--- START ---
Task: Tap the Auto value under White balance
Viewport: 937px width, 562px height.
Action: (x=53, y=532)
--- END ---
--- START ---
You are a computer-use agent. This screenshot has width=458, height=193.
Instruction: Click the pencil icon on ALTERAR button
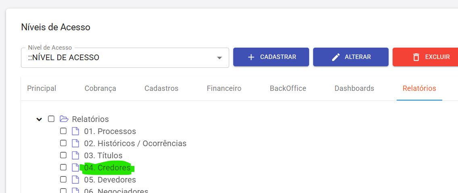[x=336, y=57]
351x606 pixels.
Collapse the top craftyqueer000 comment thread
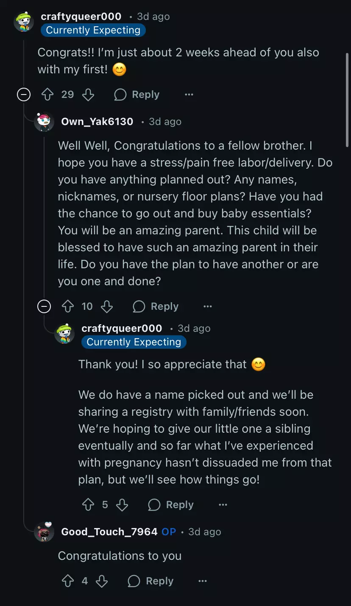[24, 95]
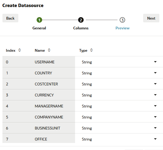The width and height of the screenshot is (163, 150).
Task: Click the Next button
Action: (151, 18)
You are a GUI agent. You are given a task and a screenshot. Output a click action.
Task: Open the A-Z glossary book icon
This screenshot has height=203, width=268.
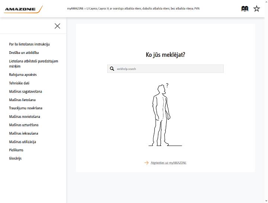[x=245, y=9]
--- END ---
--- START ---
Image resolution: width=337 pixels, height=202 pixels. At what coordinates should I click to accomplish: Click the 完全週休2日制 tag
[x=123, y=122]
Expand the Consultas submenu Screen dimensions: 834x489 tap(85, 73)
--- END ---
## Action item
Copy each line above that contains the string "agent".

## Response to the task
You are a computer-use agent. This screenshot has width=458, height=193.
You are a GUI agent. You are given a task and a screenshot. Output a click action.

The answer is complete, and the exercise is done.